Hem and Haw

Join a study to get paid and fight for internet privacy!

We are conducting a University of Calgary research study on online privacy to better understand how your personal identifiable information (PII) is shared by companies on the web.

What You’ll Do

Install Hem and Haw, our browser extension:
- on Firefox through the Firefox add-on store
- on Google Chrome, Brave, Opera, Microsoft Edge, or any other Chromium-based browser through the Chrome web store
Open Hem and Haw and enter your personal details (like email or phone number). These stay entirely local in your browser and are never sent to us.
Click Submit to run Hem and Haw in the background.
Browse as normal!

Note: Please ignore the Prolific ID section in the extension popup for now.

Install on Firefox

Install on Chrome

View Source on GitLab

Why This Matters

What is hashing?

Hash functions are one-way mathematical transformations used to convert plain text into a seemingly random output.

For example, the SHA-256 hash of hello is:
2cf24dba5fb0a30e26e83b2ac5b9e29e1b161e5c1fa7425e73043362938b9824

What do companies do with hashing?

Your personally identifiable information (PII), such as email addresses and phone numbers, is often requested by websites and shared with third-party companies for advertising and analytics. To comply with privacy regulations, many websites claim to “anonymize” this data by applying hash functions before sharing it.

While hashing can serve legitimate security purposes, extensive research [1] [2] has shown it to be ineffective for PII anonymization. Many types of hashed PII can be easily reversed, especially when based on predictable data like phone numbers or email addresses. This allows third parties to re-identify users, undermining the privacy protections these sites claim to offer.

What does Hem and Haw do?

Hem and Haw is a browser extension that detects and reports when websites are transmitting your hashed PII to third-parties by comparing outgoing web traffic against hashed versions of data you provide (like your email or phone number).

The extension runs silently in the background as you browse. For research purposes, it collects metadata about when and where hashed personal identifiers appear in web requests — for example, which websites include them and which companies collect them.

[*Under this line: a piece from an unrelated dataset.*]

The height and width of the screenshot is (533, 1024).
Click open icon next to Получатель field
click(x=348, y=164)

Your actual personal information and its hashes never leave your device. The extension stores and processes that data locally, using it only to check if it appears in outgoing traffic. What we receive is anonymized and stripped of any identifying details.

How do I use Hem and Haw?

Once you have installed Hem and Haw on your browser, click on the extension icon to open the popup. You will then enter your personal information (such as email addresses, phone numbers, etc.) into Hem and Haw. You can add, remove, and modify fields.

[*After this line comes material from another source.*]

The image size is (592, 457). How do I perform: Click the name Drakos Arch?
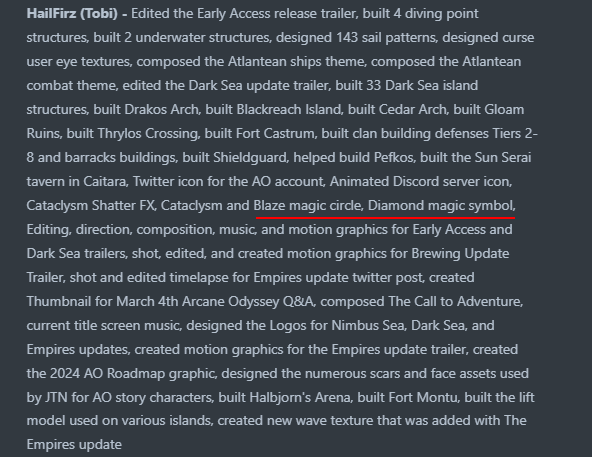pyautogui.click(x=161, y=110)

Then, when ready, click the Submit button. The extension will then automatically scan your network traffic for instances of websites sending hashes of your personal information to third parties. These instances will be reported in a log which you can view using the See all results button.

As part of our study, the extension popup will ask you how privacy-conscious you are and whether you use an adblock tool or not. Please answer those questions. Ignore the Prolific ID section for now.

Frequently Asked Questions

How do I install Hem and Haw?

You can install it from the Firefox extension store for free here.

What kind of data is collected?

As part of this University of Calgary study, whenever a PII hash transmission to a third-party is detected, Hem and Haw will send us the following:

the hostname of the website you visited (ex. example.com),
the hostname of the third party (ex. trackingcompany.com),
the type of PII being shared (ex. Email, Phone Number, Zip Code),
the hash function used (ex. SHA256),
whether you declared you use an adblock or not,
how privacy-conscious you declare you are,
where in the transmission (HTTP request) the hashed PII was found (ex. url, body, headers).

How does Hem and Haw protect my privacy?

We will never collect your inputted personal information or your hashed data. Additionally, we do not record your IP address or any other identifying information.

Can I see my results?

Yes, you can see the hashed PII transmissions detected by Hem and Haw. Simply click on the "See all results" button in the Hem and Haw extension popup.

Can I delete my results?

Yes, you may delete your hashed PII transmission logs by:

Opening Hem and Haw -> See all results -> Clear your data, or
Deleting your entire browsing history (this will trigger the deletion of the logs)

Does Hem and Haw block hashed PII transmissions to third parties?

No, currently the extension does not block these hash transmissions, it only detects them.

Do I have to use Prolific?

Using Prolific is optional. If you want to get paid for participating, we use your Prolific ID to track your usage of Hem and Haw and to issue payments. To receive bonus payment for a week, you must have Hem and Haw running for at least 5 out of 7 days. Your Prolific ID will not be associated with your transmission data.

The Prolific study is not set up as of now. Please ignore the Prolific ID section in the extension.